The powerful blast in Cairo’s northern Shubra district came in the middle of the night, the latest in a wave of militant attacks targeting security forces.
“ISIS soldiers managed to target a police building by a car bomb in the heart of Cairo,” said an ISIS statement posted on a Twitter account affiliated with the group.
The building houses a center for investigating threats to national security.
The bombing wounded 29 people, including six policemen, said health ministry spokesman Hossam Abdel Ghaffar.
“One policemen suffered moderate injuries and the rest (of those hurt) had minor injuries,” he said.
Comments on Twitter indicated the blast was heard in several parts of the Egyptian capital.

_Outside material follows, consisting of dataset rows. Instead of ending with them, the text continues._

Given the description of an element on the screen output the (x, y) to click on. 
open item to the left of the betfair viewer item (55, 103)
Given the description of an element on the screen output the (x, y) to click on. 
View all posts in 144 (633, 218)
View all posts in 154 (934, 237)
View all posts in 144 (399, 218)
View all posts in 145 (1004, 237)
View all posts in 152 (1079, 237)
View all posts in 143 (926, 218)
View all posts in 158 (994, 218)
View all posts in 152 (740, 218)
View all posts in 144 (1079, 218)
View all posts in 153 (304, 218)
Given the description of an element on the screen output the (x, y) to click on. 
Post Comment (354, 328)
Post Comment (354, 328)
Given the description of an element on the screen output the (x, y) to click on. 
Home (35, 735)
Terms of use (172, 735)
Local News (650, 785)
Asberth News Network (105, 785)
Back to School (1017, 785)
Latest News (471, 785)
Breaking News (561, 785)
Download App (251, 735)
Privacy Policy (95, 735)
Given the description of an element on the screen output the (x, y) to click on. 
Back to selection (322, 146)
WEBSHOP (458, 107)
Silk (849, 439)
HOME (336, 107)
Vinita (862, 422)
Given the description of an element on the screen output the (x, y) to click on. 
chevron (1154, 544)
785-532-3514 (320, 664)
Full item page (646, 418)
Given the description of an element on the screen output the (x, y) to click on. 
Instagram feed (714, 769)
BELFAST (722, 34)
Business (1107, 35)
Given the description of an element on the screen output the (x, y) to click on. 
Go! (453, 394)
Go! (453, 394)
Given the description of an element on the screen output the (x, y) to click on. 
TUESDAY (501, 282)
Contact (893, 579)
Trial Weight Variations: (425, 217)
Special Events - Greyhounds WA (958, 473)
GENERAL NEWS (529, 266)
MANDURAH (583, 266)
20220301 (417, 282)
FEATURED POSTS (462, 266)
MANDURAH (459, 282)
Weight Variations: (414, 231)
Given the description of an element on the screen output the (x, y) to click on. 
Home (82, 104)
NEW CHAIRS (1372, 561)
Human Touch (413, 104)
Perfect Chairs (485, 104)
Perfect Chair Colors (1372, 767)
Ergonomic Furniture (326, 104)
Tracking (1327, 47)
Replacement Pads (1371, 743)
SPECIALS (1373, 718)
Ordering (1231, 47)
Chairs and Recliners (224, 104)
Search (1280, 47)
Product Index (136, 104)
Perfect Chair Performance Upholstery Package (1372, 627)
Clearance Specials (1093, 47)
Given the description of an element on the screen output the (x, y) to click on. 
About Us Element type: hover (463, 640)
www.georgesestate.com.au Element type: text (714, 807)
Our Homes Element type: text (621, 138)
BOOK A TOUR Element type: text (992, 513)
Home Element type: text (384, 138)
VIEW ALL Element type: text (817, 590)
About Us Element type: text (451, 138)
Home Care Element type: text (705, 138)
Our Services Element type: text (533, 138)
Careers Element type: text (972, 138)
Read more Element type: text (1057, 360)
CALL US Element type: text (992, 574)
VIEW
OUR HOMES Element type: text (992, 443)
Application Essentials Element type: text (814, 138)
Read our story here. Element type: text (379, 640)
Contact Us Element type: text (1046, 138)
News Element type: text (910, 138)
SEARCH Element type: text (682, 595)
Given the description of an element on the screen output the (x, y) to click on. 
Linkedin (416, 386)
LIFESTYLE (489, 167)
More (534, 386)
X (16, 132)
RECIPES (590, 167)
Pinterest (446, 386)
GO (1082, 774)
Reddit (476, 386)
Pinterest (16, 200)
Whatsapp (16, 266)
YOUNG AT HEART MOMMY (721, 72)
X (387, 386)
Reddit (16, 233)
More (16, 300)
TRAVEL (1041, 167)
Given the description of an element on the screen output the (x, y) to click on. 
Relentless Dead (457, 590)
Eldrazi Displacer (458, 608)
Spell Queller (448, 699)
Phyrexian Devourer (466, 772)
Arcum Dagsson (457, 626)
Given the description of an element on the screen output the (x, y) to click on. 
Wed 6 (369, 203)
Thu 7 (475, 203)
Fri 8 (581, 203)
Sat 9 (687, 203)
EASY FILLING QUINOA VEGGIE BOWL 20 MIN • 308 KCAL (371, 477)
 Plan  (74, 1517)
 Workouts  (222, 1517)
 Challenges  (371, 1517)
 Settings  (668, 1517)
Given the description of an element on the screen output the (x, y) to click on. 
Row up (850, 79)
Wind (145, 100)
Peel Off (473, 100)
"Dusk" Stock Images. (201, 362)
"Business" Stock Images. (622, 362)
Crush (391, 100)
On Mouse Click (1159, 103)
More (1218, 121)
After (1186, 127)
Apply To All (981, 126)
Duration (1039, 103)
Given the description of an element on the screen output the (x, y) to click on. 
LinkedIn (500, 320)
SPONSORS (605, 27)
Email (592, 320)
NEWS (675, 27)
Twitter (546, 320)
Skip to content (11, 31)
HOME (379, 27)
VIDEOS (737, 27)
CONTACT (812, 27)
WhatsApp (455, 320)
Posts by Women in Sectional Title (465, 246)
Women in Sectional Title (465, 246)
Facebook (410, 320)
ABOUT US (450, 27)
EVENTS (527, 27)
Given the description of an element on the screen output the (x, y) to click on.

Shopkeeper Mohamed Ali said he saw a man park a vehicle that exploded after he stepped away from it.

Militants based in the Sinai, who support ISIS that controls parts of Iraq and Syria and have a presence in Egypt's neighbour Libya, have previously claimed responsibility for attacks on security forces.
Hundreds of soldiers and police have been killed since the army toppled Islamist President Mohamed Mursi in 2013 after mass protests against his rule.
Egyptian President Abdel Fattah al-Sisi has vowed to eradicate militancy, which he has said is an existential threat to the Arab world and the West.
Egyptian authorities have mounted the toughest security crackdown against militants in the country's history, drawing criticism from human rights groups who accuse the government of stifling dissent.
This month Sisi approved an anti-terrorism law that sets up special courts and protects its enforcers in the face of a two-year-long Islamist insurgency that aims to topple his government.
The law has come under fire from human rights groups that accuse Sisi of rolling back freedoms won in the 2011 uprising that toppled autocrat Hosni Mubarak.